**RECORDS PROVIDED**:
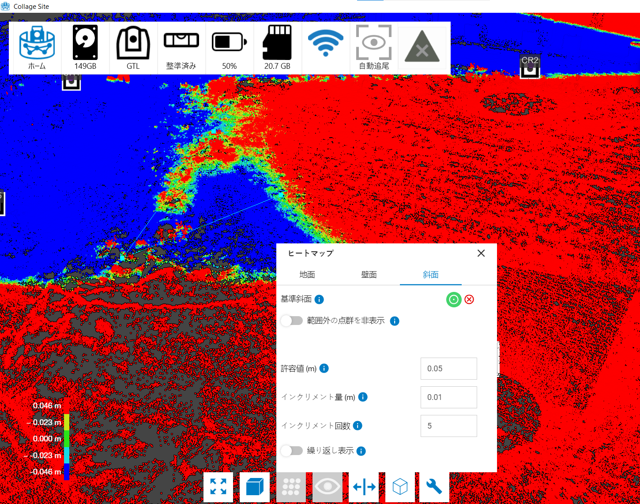Screen dimensions: 640x504
Task: Toggle auto tracking (自動追尾) icon
Action: 374,48

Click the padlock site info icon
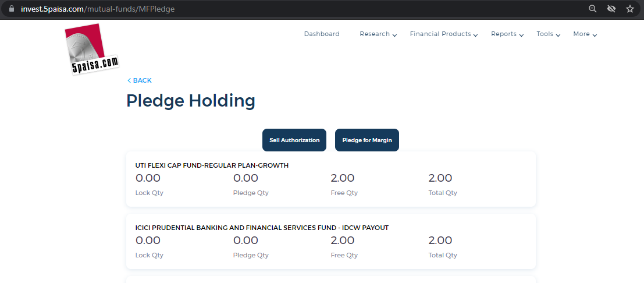11,9

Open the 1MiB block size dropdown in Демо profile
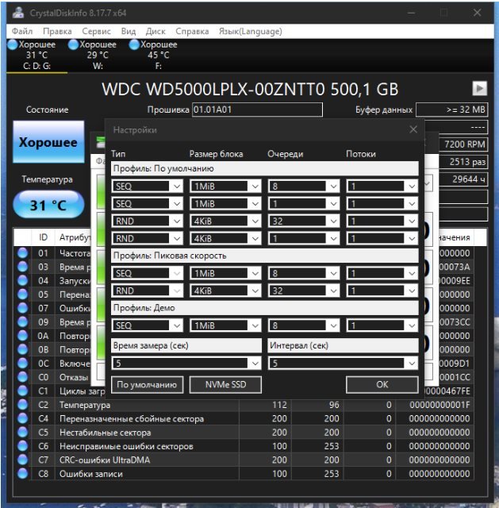click(225, 325)
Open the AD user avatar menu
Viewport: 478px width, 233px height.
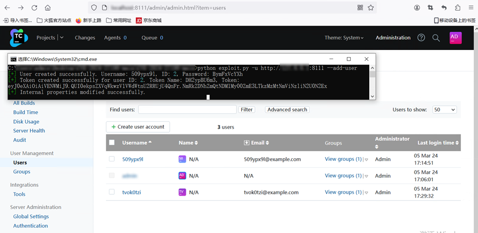455,38
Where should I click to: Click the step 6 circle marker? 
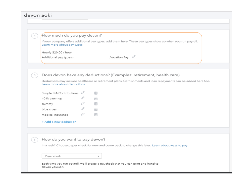coord(35,140)
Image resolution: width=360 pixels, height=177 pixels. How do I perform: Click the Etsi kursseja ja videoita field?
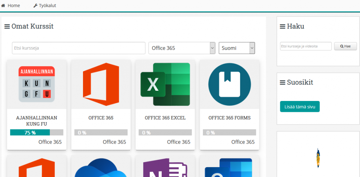tap(306, 46)
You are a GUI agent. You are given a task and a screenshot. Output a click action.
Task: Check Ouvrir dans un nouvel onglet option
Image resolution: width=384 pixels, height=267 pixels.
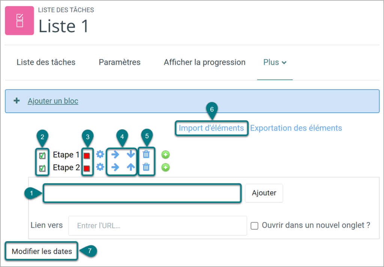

**WHAT YOU SHOULD DO**:
Restate the data exactly, though only from the line that contains "Open the 1MiB" through its last line, both ends included and with the pictures left out.

**ANSWER TO THE PROBLEM**:
Open the 1MiB block size dropdown in Демо profile
click(225, 325)
Open the AD user avatar menu
Viewport: 478px width, 233px height.
455,38
Where should I click to: Click the step 6 circle marker? 
coord(35,140)
Image resolution: width=360 pixels, height=177 pixels. How do I perform: Click the Etsi kursseja ja videoita field?
tap(306, 46)
You are a GUI agent. You are given a task and a screenshot. Output a click action.
Task: Check Ouvrir dans un nouvel onglet option
Image resolution: width=384 pixels, height=267 pixels.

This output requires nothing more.